▶ **INSTRUCTIONS FOR THE TASK**: Starting at the top line and ending at the last, restate the records exactly.

▶ **MATERIALS PROVIDED**:
• • • •
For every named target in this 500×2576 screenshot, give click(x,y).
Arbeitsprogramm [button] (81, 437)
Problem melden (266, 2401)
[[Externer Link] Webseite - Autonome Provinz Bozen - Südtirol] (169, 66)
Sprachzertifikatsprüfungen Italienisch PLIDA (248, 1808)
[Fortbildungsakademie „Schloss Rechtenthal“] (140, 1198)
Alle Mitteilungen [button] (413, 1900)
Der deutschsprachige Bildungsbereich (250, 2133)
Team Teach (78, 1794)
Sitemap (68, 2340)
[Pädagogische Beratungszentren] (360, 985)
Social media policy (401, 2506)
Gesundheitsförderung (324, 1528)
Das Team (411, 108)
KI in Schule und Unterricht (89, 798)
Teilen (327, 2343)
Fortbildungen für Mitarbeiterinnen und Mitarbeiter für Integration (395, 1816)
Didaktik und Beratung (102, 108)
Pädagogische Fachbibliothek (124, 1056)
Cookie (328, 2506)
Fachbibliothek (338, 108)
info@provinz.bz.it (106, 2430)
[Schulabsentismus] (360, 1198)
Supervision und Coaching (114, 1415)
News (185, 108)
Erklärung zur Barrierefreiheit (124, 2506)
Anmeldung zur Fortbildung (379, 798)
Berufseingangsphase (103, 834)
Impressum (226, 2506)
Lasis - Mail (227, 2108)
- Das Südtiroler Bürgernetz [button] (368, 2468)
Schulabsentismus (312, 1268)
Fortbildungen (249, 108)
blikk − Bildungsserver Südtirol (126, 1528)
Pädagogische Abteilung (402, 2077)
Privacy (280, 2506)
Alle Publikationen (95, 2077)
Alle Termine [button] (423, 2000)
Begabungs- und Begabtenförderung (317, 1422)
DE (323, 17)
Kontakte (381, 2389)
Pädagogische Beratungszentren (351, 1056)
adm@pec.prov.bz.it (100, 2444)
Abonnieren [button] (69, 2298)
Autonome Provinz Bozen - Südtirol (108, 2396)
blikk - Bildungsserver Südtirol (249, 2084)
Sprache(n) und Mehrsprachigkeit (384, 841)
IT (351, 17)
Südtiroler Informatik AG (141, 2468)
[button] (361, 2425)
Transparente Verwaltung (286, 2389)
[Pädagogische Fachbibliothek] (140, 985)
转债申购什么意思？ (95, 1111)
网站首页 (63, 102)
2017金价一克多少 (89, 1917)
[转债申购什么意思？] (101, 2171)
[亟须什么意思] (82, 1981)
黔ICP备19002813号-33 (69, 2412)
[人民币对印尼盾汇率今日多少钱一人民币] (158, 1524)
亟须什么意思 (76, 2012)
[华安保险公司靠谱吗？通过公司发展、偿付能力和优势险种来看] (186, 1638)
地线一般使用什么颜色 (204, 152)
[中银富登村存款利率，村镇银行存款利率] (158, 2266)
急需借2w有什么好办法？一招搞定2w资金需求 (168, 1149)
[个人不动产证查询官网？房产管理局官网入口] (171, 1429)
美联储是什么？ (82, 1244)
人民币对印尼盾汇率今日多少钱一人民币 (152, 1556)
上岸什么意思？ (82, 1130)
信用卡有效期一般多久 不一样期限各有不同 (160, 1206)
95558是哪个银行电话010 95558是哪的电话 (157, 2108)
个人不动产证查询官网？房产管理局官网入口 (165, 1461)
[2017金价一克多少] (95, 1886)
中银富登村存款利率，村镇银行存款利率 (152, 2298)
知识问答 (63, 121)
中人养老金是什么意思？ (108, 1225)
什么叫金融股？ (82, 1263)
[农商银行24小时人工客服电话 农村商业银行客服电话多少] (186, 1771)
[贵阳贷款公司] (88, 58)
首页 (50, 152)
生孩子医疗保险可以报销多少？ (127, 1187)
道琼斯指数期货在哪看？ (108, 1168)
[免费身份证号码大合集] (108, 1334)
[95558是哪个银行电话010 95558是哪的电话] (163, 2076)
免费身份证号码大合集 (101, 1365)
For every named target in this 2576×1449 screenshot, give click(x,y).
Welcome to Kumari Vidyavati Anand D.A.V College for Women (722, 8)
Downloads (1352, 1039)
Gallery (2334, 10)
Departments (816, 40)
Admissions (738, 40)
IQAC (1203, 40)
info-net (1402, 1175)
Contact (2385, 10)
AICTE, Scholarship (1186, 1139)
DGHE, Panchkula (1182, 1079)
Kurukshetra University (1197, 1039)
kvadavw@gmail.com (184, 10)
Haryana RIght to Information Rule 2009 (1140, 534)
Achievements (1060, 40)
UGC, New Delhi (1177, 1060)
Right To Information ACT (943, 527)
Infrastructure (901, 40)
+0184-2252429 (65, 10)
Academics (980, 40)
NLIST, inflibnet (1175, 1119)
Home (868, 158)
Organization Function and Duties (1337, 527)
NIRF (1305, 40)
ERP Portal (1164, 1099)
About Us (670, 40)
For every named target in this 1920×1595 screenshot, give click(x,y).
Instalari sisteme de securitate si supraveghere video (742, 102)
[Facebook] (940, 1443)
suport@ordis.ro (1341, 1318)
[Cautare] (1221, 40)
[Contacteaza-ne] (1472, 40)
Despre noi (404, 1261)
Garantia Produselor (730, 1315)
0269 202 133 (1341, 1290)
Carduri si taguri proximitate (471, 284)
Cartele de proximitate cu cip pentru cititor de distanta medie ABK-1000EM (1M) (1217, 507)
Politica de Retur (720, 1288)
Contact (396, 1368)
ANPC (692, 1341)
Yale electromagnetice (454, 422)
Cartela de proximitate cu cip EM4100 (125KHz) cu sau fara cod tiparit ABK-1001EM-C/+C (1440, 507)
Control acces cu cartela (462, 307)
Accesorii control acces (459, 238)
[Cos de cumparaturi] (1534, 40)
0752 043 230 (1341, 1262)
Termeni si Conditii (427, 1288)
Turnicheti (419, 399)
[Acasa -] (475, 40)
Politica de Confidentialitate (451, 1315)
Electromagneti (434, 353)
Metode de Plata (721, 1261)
• • • •
▶ **REPLY**:
For every named target in this 500×2576 screenshot, give click(x,y).
Arbeitsprogramm [button] (81, 437)
Problem melden (266, 2401)
[[Externer Link] Webseite - Autonome Provinz Bozen - Südtirol] (169, 66)
Sprachzertifikatsprüfungen Italienisch PLIDA (248, 1808)
[Fortbildungsakademie „Schloss Rechtenthal“] (140, 1198)
Alle Mitteilungen [button] (413, 1900)
Der deutschsprachige Bildungsbereich (250, 2133)
Team Teach (78, 1794)
Sitemap (68, 2340)
[Pädagogische Beratungszentren] (360, 985)
Social media policy (401, 2506)
Gesundheitsförderung (324, 1528)
Das Team (411, 108)
KI in Schule und Unterricht (89, 798)
Teilen (327, 2343)
Fortbildungen für Mitarbeiterinnen und Mitarbeiter für Integration (395, 1816)
Didaktik und Beratung (102, 108)
Pädagogische Fachbibliothek (124, 1056)
Cookie (328, 2506)
Fachbibliothek (338, 108)
info@provinz.bz.it (106, 2430)
[Schulabsentismus] (360, 1198)
Supervision und Coaching (114, 1415)
News (185, 108)
Erklärung zur Barrierefreiheit (124, 2506)
Anmeldung zur Fortbildung (379, 798)
Berufseingangsphase (103, 834)
Impressum (226, 2506)
Lasis - Mail (227, 2108)
- Das Südtiroler Bürgernetz [button] (368, 2468)
Schulabsentismus (312, 1268)
Fortbildungen (249, 108)
blikk − Bildungsserver Südtirol (126, 1528)
Pädagogische Abteilung (402, 2077)
Privacy (280, 2506)
Alle Publikationen (95, 2077)
Alle Termine [button] (423, 2000)
Begabungs- und Begabtenförderung (317, 1422)
DE (323, 17)
Kontakte (381, 2389)
Pädagogische Beratungszentren (351, 1056)
adm@pec.prov.bz.it (100, 2444)
Abonnieren [button] (69, 2298)
Autonome Provinz Bozen - Südtirol (108, 2396)
blikk - Bildungsserver Südtirol (249, 2084)
Sprache(n) und Mehrsprachigkeit (384, 841)
IT (351, 17)
Südtiroler Informatik AG (141, 2468)
[button] (361, 2425)
Transparente Verwaltung (286, 2389)
[Pädagogische Fachbibliothek] (140, 985)
转债申购什么意思？ (95, 1111)
网站首页 (63, 102)
2017金价一克多少 (89, 1917)
[转债申购什么意思？] (101, 2171)
[亟须什么意思] (82, 1981)
黔ICP备19002813号-33 (69, 2412)
[人民币对印尼盾汇率今日多少钱一人民币] (158, 1524)
亟须什么意思 (76, 2012)
[华安保险公司靠谱吗？通过公司发展、偿付能力和优势险种来看] (186, 1638)
地线一般使用什么颜色 (204, 152)
[中银富登村存款利率，村镇银行存款利率] (158, 2266)
急需借2w有什么好办法？一招搞定2w资金需求 (168, 1149)
[个人不动产证查询官网？房产管理局官网入口] (171, 1429)
美联储是什么？ (82, 1244)
人民币对印尼盾汇率今日多少钱一人民币 (152, 1556)
上岸什么意思？ (82, 1130)
信用卡有效期一般多久 不一样期限各有不同 (160, 1206)
95558是哪个银行电话010 95558是哪的电话 (157, 2108)
个人不动产证查询官网？房产管理局官网入口 (165, 1461)
[2017金价一克多少] (95, 1886)
中银富登村存款利率，村镇银行存款利率 (152, 2298)
知识问答 (63, 121)
中人养老金是什么意思？ (108, 1225)
什么叫金融股？ (82, 1263)
[农商银行24小时人工客服电话 农村商业银行客服电话多少] (186, 1771)
[贵阳贷款公司] (88, 58)
首页 (50, 152)
生孩子医疗保险可以报销多少？ (127, 1187)
道琼斯指数期货在哪看？ (108, 1168)
[免费身份证号码大合集] (108, 1334)
[95558是哪个银行电话010 95558是哪的电话] (163, 2076)
免费身份证号码大合集 (101, 1365)
For every named target in this 2576×1449 screenshot, give click(x,y).
Welcome to Kumari Vidyavati Anand D.A.V College for Women (722, 8)
Downloads (1352, 1039)
Gallery (2334, 10)
Departments (816, 40)
Admissions (738, 40)
IQAC (1203, 40)
info-net (1402, 1175)
Contact (2385, 10)
AICTE, Scholarship (1186, 1139)
DGHE, Panchkula (1182, 1079)
Kurukshetra University (1197, 1039)
kvadavw@gmail.com (184, 10)
Haryana RIght to Information Rule 2009 (1140, 534)
Achievements (1060, 40)
UGC, New Delhi (1177, 1060)
Right To Information ACT (943, 527)
Infrastructure (901, 40)
+0184-2252429 (65, 10)
Academics (980, 40)
NLIST, inflibnet (1175, 1119)
Home (868, 158)
Organization Function and Duties (1337, 527)
NIRF (1305, 40)
ERP Portal (1164, 1099)
About Us (670, 40)
For every named target in this 1920×1595 screenshot, give click(x,y).
Instalari sisteme de securitate si supraveghere video (742, 102)
[Facebook] (940, 1443)
suport@ordis.ro (1341, 1318)
[Cautare] (1221, 40)
[Contacteaza-ne] (1472, 40)
Despre noi (404, 1261)
Garantia Produselor (730, 1315)
0269 202 133 (1341, 1290)
Carduri si taguri proximitate (471, 284)
Cartele de proximitate cu cip pentru cititor de distanta medie ABK-1000EM (1M) (1217, 507)
Politica de Retur (720, 1288)
Contact (396, 1368)
ANPC (692, 1341)
Yale electromagnetice (454, 422)
Cartela de proximitate cu cip EM4100 (125KHz) cu sau fara cod tiparit ABK-1001EM-C/+C (1440, 507)
Control acces cu cartela (462, 307)
Accesorii control acces (459, 238)
[Cos de cumparaturi] (1534, 40)
0752 043 230 (1341, 1262)
Termeni si Conditii (427, 1288)
Turnicheti (419, 399)
[Acasa -] (475, 40)
Politica de Confidentialitate (451, 1315)
Electromagneti (434, 353)
Metode de Plata (721, 1261)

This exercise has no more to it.